+++ Выбранный фрагмент +++

Повесть о Юрии Гагарине
Я считаю, что мне повезло в жизни – моя юность совпала с юностью нашей космонавтики, где я был не только зрителем, но и участником. Маленьким участником, одним из тысяч, но, все же, участником. Вот об этом мне и хочется рассказать, хотя я отлично понимаю, насколько это будет трудно. С той поры прошло столько лет, почти полвека. Я уже многое основательно забыл, а еще больше не задерживал тогда в своей памяти, не придавая особого значения тому, что видел и узнавал. Была в этом еще одна очень серьезная причина, о которой я скажу позже. Теперь же, когда о том времени появилось множество публикаций, кинофильмов, верных, надуманных и просто лживых, приходится пробираться через эти заросли, стараясь сохранить то, что мое, и отцепиться от чужого, и, главное не смотреть на себя и на то что было в то время, глазами, отягощенными сегодняшними знаниями.
И все же мне хочется рассказать о том, как это все начиналось, о том, как я на Байконуре встретил Юру Гагарина. Естественно, что мое повествование не претендует ни на объективность, ни на протокольную документальность - просто я попытался, мысленно вернувшись в те годы, представить тот грандиозный проект глазами рядового участника, которым я был тогда.
И еще я попробовал высказать мое понимание того, что двигало Гагариным и мое представление о нем самом, с великим трудом восстанавливая события и обстановку того времени, прибегая иногда к помощи опубликованных в Интернете материалов, которые оживляли мою память, и которые в той или иной степени совпадали с моим мнением.

+++ Сохранённые данные +++

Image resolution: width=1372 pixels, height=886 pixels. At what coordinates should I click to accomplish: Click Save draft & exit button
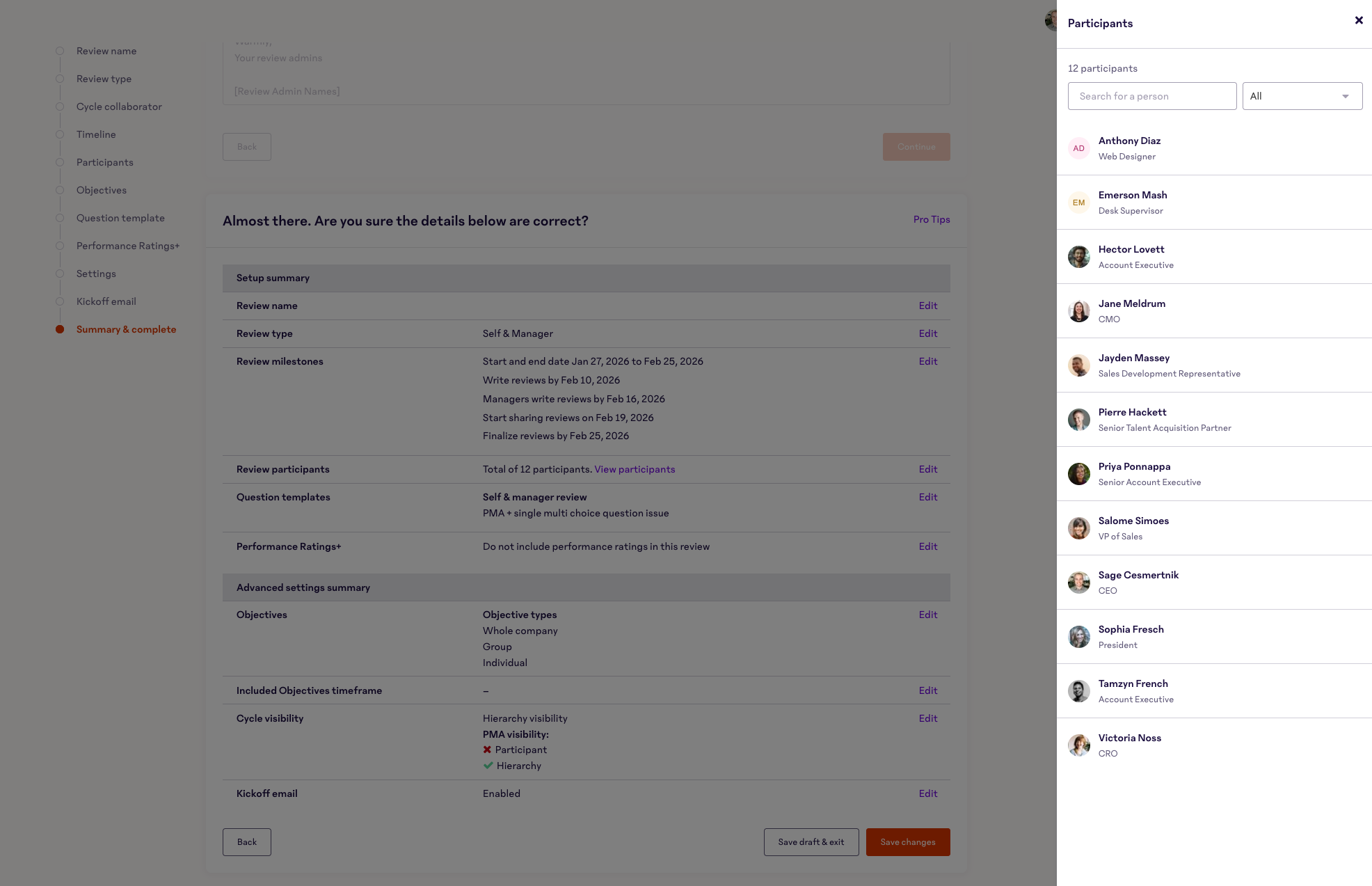811,842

+++

(Задание): Перепишите из фрагмента о Гагарине всё, начиная с «И все же мне» и вплоть до «с моим мнением.», без единого изменения. Работайте только с фрагментом, данные не привлекайте.

(Результат):
И все же мне хочется рассказать о том, как это все начиналось, о том, как я на Байконуре встретил Юру Гагарина. Естественно, что мое повествование не претендует ни на объективность, ни на протокольную документальность - просто я попытался, мысленно вернувшись в те годы, представить тот грандиозный проект глазами рядового участника, которым я был тогда.
И еще я попробовал высказать мое понимание того, что двигало Гагариным и мое представление о нем самом, с великим трудом восстанавливая события и обстановку того времени, прибегая иногда к помощи опубликованных в Интернете материалов, которые оживляли мою память, и которые в той или иной степени совпадали с моим мнением.